What is unclear is whether the vote marks a small step toward democratic rule.
While most observers have rejected the poll as a sham engineered to solidify military control, even some critics say having a parliament for the first time in 22 years could provide an opening for eventual change.
There was little doubt that the junta-backed Union Solidarity and Development Party would emerge with an enormous share of the parliamentary seats from yesterday’s poll, despite widespread popular opposition to 48 years of military rule.
It fielded 1,112 candidates for the 1,159 seats in the two-house national parliament and 14 regional parliaments, while the largest anti-government party, the National Democratic Force, contested just 164 spots.
Detained Nobel Peace Prize laureate Aung San Suu Kyi, whose party won a landslide victory in the last elections in 1990 but was barred from taking office, urged a boycott of the vote.
Hundreds of potential opposition candidates were either in prison or, like Ms Suu Kyi, under house arrest.
The military has ruled Burma since 1962. Decades of human rights abuses and mistreatment of its ethnic minorities have turned the south east Asian nation into a diplomatic outcast.
The junta has squandered Burma’s vast natural resources through economic mismanagement and found itself allied with international pariahs like North Korea.
While the vote was widely condemned in the Western world, it was met with virtual silence by Burma’s chief ally, China, and economic partners in India and south east Asia.
Many voters said they wanted to cast their votes against the junta’s politicians.
“I cannot stay home and do nothing,” said Yi Yi, a 45-year-old computer technician in Rangoon.
“I have to go out and vote against USDP. That’s how I will defy them (the junta).”
Voter turnout appeared light at many polling stations in Rangoon, the country’s largest city. Some residents said they were staying home as rumours circulated that bombs would explode.
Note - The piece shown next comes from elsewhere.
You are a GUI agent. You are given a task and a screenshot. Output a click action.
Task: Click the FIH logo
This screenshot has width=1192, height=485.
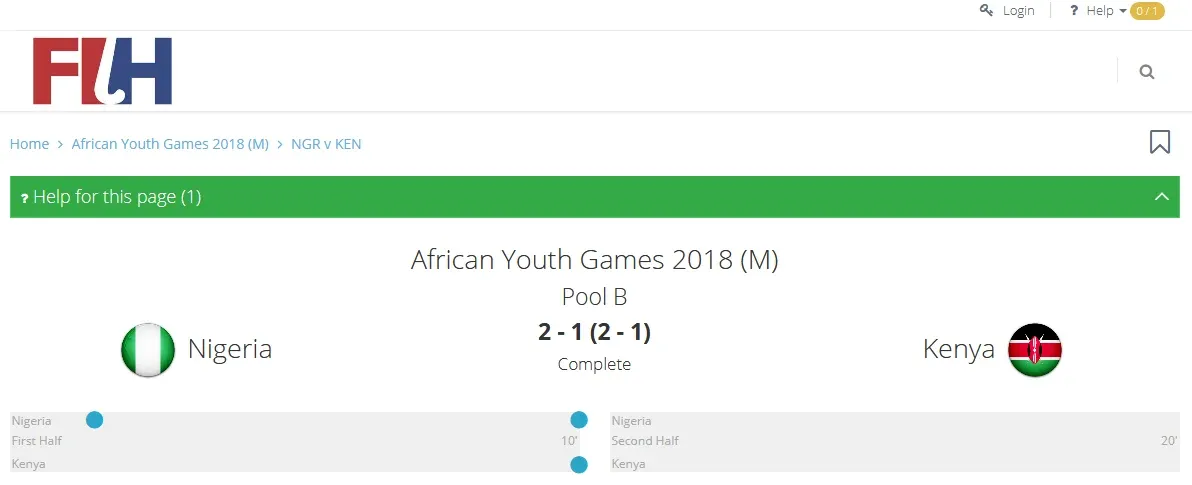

By late last night, some of the opposition politicians who took part in the elections were expressing dismay at what they called widespread cheating.
The junta and its proxy party “are so shameless in their utter craving for power that they brazenly rig votes with complete disregard for the people and the credibility of the election,” said Khin Maung Swe, a top official with the National Democratic Force. “They are desperately robbing votes.”